(The data)

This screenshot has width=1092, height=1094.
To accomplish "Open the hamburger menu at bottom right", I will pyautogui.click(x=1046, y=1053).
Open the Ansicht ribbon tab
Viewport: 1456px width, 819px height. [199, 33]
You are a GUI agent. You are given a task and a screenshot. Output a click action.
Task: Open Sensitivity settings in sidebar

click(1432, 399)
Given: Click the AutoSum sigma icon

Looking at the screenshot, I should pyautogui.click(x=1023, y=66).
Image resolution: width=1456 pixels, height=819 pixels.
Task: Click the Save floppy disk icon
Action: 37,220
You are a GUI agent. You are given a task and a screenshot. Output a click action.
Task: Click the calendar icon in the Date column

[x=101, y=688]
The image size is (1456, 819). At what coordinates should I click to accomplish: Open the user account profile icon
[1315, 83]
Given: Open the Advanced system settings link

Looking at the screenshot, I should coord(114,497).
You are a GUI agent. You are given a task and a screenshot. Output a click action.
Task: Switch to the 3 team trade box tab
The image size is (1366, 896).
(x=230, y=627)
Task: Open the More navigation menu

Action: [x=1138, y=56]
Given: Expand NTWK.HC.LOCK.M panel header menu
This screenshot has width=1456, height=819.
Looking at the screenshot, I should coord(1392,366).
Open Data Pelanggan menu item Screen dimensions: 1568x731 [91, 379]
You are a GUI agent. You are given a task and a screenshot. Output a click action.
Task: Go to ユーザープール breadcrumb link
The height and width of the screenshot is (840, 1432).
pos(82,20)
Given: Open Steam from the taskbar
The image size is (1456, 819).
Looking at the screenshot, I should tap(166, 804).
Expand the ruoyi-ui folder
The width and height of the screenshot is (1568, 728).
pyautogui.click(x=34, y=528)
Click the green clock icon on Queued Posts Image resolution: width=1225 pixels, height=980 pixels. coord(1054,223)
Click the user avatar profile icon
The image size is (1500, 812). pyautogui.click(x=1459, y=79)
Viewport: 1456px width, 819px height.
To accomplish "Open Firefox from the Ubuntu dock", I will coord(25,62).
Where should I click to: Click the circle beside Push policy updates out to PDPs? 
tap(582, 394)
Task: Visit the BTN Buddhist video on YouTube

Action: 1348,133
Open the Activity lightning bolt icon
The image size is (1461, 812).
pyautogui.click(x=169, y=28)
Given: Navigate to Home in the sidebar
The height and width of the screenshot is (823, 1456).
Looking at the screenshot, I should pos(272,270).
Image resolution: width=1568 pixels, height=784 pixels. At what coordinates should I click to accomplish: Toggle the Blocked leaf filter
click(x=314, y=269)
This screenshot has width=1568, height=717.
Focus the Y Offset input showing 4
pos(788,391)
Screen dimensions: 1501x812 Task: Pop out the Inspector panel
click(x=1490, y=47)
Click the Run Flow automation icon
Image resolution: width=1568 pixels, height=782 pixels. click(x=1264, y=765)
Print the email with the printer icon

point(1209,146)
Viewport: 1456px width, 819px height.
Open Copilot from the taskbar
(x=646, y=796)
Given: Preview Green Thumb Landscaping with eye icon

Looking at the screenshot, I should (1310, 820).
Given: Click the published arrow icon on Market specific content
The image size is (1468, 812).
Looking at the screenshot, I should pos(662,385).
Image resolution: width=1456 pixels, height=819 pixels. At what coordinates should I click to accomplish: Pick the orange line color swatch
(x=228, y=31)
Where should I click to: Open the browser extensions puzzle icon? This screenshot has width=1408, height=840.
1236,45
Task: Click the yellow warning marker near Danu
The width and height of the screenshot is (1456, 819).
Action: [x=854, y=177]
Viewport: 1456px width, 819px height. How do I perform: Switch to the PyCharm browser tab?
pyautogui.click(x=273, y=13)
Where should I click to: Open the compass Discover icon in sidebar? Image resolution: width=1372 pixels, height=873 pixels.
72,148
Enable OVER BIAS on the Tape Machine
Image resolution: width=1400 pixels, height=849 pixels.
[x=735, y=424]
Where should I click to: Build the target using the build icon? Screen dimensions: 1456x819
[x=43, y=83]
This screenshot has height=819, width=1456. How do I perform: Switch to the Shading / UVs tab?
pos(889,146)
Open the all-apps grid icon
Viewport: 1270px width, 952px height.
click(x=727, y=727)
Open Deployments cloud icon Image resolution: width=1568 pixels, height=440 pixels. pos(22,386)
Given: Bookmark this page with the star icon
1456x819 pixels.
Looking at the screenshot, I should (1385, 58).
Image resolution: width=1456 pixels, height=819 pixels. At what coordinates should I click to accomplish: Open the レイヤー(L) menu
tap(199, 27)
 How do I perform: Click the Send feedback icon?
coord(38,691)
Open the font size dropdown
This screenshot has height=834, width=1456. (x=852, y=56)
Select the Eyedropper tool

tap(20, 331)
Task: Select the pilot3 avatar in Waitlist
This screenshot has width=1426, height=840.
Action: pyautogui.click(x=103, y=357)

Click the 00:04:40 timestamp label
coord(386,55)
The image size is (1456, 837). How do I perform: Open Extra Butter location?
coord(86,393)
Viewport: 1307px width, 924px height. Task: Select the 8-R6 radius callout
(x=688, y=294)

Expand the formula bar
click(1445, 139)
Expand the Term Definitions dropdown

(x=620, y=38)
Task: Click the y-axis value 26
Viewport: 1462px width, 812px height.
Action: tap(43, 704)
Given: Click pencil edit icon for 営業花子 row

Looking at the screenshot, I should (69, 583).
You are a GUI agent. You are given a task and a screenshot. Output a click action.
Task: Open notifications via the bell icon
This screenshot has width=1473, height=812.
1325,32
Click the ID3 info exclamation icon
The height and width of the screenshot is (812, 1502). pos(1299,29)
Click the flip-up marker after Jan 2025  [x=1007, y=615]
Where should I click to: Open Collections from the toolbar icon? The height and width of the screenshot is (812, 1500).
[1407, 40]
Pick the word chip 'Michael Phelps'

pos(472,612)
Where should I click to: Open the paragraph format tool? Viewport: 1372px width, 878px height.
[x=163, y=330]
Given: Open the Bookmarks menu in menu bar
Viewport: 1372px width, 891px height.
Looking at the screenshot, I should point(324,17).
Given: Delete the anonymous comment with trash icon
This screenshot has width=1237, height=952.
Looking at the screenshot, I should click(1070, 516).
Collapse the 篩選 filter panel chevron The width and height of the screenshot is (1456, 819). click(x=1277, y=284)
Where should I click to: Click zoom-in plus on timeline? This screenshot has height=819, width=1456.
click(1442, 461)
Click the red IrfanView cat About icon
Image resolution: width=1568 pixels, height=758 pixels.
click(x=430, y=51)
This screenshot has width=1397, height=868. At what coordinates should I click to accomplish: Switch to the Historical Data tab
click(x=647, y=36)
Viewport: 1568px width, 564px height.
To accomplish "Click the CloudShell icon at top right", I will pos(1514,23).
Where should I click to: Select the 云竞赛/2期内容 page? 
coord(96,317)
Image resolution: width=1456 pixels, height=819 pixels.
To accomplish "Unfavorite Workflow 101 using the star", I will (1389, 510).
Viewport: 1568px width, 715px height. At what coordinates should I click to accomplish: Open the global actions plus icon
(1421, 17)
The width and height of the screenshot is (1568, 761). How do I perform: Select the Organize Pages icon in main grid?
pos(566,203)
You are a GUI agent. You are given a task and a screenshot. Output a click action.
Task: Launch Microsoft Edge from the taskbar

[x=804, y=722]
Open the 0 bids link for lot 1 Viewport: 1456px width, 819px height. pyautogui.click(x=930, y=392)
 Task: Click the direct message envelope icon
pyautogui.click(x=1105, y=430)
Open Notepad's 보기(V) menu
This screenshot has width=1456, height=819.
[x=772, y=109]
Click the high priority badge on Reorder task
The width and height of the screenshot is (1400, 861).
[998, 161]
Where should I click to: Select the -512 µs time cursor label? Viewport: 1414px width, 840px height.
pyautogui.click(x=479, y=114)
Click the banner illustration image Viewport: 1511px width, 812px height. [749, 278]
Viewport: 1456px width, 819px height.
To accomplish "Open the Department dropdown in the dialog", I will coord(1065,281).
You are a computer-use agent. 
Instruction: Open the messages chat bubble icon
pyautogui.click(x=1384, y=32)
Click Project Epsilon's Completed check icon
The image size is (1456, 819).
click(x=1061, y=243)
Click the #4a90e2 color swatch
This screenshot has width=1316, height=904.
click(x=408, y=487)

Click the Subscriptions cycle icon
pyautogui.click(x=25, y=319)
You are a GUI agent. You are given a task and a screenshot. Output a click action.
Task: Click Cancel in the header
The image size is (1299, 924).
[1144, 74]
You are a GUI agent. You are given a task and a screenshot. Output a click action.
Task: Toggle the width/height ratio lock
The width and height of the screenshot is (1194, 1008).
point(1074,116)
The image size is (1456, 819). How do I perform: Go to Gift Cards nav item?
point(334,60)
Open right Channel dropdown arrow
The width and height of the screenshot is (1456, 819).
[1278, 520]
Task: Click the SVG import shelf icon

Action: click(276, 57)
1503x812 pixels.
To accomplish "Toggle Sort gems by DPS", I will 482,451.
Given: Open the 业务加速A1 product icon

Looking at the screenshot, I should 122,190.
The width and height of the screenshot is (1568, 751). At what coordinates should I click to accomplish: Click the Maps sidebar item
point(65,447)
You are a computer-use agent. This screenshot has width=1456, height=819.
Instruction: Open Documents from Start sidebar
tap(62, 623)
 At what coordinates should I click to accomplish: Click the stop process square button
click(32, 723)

(End The data)

= Task brief =
Copy, from the material, each line that holds the string "marker".

= Solution to this exercise =
Task: Click the yellow warning marker near Danu
Click the flip-up marker after Jan 2025  [x=1007, y=615]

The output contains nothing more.